Segundo Vicente, o oficial negou o visto sob a justificativa de que ele não conseguira convencê-lo que realmente pretendia deixar a Inglaterra após o curso.
Mais problemas
Na hora da extradição, um novo problema: a companhia Air France, que deveria levá-lo a Paris no vôo das 15h05, não aceitou transportá-lo de graça.
O serviço de imigração se negou a pagar a passagem, como deveria ser feito de acordo com as leis internacionais de imigração. Vicente acabou pagando a passagem, 60 libras (cerca de R$ 100), de seu próprio bolso.
Ele embarcou para Paris no vôo das 15h30, mas o passaporte ficou retido com a tripulação do avião. "Eles me disseram que o meu passaporte seria devolvido quando chegasse a Paris", diz.
Ao chegar à França, um oficial do serviço de imigração francês o aguardava na saída do avião com seu passaporte na mão. Novamente, disse Vicente, ele foi levado para uma sala do aeroporto e deixado incomunicável.
"Não me deixaram telefonar para a embaixada nem para os meus amigos em Paris."
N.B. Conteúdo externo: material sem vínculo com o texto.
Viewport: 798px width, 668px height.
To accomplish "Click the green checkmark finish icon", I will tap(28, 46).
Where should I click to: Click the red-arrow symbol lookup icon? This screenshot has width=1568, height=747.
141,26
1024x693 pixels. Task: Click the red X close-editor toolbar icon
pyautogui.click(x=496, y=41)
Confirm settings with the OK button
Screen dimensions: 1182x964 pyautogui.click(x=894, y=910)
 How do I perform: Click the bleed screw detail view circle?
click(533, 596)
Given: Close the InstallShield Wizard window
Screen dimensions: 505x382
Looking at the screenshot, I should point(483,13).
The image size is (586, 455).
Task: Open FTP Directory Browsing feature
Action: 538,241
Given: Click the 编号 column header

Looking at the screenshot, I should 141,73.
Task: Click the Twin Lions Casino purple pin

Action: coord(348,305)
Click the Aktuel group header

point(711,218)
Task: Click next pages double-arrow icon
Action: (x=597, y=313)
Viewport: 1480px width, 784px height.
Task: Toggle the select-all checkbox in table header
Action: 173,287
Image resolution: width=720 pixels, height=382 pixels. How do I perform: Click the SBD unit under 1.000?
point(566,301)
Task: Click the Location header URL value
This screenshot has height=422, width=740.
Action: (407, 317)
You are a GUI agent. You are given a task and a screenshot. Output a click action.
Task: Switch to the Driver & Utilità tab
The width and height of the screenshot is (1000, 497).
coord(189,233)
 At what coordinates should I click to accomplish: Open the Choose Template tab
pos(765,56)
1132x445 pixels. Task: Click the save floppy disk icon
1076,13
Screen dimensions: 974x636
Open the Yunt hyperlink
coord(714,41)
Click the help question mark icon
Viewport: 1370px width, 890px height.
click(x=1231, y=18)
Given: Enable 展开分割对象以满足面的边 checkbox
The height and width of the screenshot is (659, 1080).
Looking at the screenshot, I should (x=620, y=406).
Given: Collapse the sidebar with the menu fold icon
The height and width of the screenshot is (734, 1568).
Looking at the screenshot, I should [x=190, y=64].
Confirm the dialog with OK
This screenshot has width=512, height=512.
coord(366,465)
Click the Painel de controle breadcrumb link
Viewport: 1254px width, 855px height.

Às 20h, um oficial lhe disse que embarcaria de volta para o Brasil num vôo às 23h30.
"Às 21h30, houve troca de turno. O oficial que entrou me deu 100 e poucos francos e me pediu para comprar duas garrafas de uísque para ele. Fiquei achando que ele queria aprontar comigo."
Ele acabou conseguindo fazer um acordo com o oficial, que o deixou telefonar em troca do uísque. Ele ligou para sua escola no Brasil e para os amigos em Paris, que acionaram o Itamaraty e a embaixada brasileira.
O professor conseguiu o passaporte de volta, sem comprar o uísque. "Eu disse que minha religião não me permitia comprar bebidas. O oficial ficou furioso e começou a gritar comigo."
Vicente diz que o telefone da sala onde estava começou a tocar e percebeu que falavam dele, mas não entendeu o quê. "Tenho um pouco de problema com o francês, que não falo bem."
A movimentação, no entanto, acabou não dando em nada. Pouco antes do horário previsto para o vôo, um oficial veio buscá-lo e o deixou na entrada do avião. "Ele me levou até lá e disse: 'The nightmare is over' (o pesadelo acabou, em inglês)."
Ao chegar ao Brasil, Vicente contactou o Itamaraty e o consulado britânico. "O que eu queria era uma retratação, porque se eu quiser tirar visto de outros países terei problemas. Meu passaporte tem o carimbo do visto negado."